- AIM OF THE TASK
Word for word, transcribe all of the records.

- Collected data
------------------------------------------------------------------------
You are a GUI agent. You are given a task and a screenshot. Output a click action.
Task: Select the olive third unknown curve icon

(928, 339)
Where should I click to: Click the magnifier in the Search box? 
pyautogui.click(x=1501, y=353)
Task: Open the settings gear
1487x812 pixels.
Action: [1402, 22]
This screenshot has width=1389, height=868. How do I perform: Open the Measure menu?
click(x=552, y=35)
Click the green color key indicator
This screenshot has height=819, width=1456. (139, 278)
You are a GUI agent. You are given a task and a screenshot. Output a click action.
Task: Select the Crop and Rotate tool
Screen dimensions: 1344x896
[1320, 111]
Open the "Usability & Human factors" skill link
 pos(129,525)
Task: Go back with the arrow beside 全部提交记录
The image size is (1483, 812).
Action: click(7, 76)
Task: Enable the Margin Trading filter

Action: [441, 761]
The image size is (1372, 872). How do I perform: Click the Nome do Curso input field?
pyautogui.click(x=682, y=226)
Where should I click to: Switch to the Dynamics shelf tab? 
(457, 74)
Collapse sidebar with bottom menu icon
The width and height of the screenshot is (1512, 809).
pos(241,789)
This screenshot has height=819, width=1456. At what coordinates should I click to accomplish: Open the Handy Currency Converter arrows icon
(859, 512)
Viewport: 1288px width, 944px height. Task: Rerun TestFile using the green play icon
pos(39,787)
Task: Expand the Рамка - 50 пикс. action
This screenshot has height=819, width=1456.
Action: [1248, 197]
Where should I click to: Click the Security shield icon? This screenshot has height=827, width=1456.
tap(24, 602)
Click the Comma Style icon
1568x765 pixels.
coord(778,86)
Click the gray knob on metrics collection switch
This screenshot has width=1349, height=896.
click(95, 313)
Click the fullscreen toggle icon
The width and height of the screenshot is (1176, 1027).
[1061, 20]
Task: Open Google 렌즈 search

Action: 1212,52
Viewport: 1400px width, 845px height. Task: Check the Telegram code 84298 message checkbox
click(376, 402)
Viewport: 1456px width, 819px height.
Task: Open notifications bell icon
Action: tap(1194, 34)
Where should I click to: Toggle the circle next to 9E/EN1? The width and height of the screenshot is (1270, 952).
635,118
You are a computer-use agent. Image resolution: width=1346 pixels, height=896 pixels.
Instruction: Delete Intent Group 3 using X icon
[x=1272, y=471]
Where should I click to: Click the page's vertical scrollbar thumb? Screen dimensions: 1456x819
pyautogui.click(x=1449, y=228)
------------------------------------------------------------------------
- ANSWER BELOW
You are a GUI agent. You are given a task and a screenshot. Output a click action.
Task: Select the olive third unknown curve icon

(928, 339)
Where should I click to: Click the magnifier in the Search box? 
pyautogui.click(x=1501, y=353)
Task: Open the settings gear
1487x812 pixels.
Action: [1402, 22]
This screenshot has width=1389, height=868. How do I perform: Open the Measure menu?
click(x=552, y=35)
Click the green color key indicator
This screenshot has height=819, width=1456. (139, 278)
You are a GUI agent. You are given a task and a screenshot. Output a click action.
Task: Select the Crop and Rotate tool
Screen dimensions: 1344x896
[1320, 111]
Open the "Usability & Human factors" skill link
 pos(129,525)
Task: Go back with the arrow beside 全部提交记录
The image size is (1483, 812).
Action: click(7, 76)
Task: Enable the Margin Trading filter

Action: [441, 761]
The image size is (1372, 872). How do I perform: Click the Nome do Curso input field?
pyautogui.click(x=682, y=226)
Where should I click to: Switch to the Dynamics shelf tab? 
(457, 74)
Collapse sidebar with bottom menu icon
The width and height of the screenshot is (1512, 809).
pos(241,789)
This screenshot has height=819, width=1456. At what coordinates should I click to accomplish: Open the Handy Currency Converter arrows icon
(859, 512)
Viewport: 1288px width, 944px height. Task: Rerun TestFile using the green play icon
pos(39,787)
Task: Expand the Рамка - 50 пикс. action
This screenshot has height=819, width=1456.
Action: [1248, 197]
Where should I click to: Click the Security shield icon? This screenshot has height=827, width=1456.
tap(24, 602)
Click the Comma Style icon
1568x765 pixels.
coord(778,86)
Click the gray knob on metrics collection switch
This screenshot has width=1349, height=896.
click(95, 313)
Click the fullscreen toggle icon
The width and height of the screenshot is (1176, 1027).
[1061, 20]
Task: Open Google 렌즈 search

Action: 1212,52
Viewport: 1400px width, 845px height. Task: Check the Telegram code 84298 message checkbox
click(376, 402)
Viewport: 1456px width, 819px height.
Task: Open notifications bell icon
Action: tap(1194, 34)
Where should I click to: Toggle the circle next to 9E/EN1? The width and height of the screenshot is (1270, 952).
635,118
You are a computer-use agent. Image resolution: width=1346 pixels, height=896 pixels.
Instruction: Delete Intent Group 3 using X icon
[x=1272, y=471]
Where should I click to: Click the page's vertical scrollbar thumb? Screen dimensions: 1456x819
pyautogui.click(x=1449, y=228)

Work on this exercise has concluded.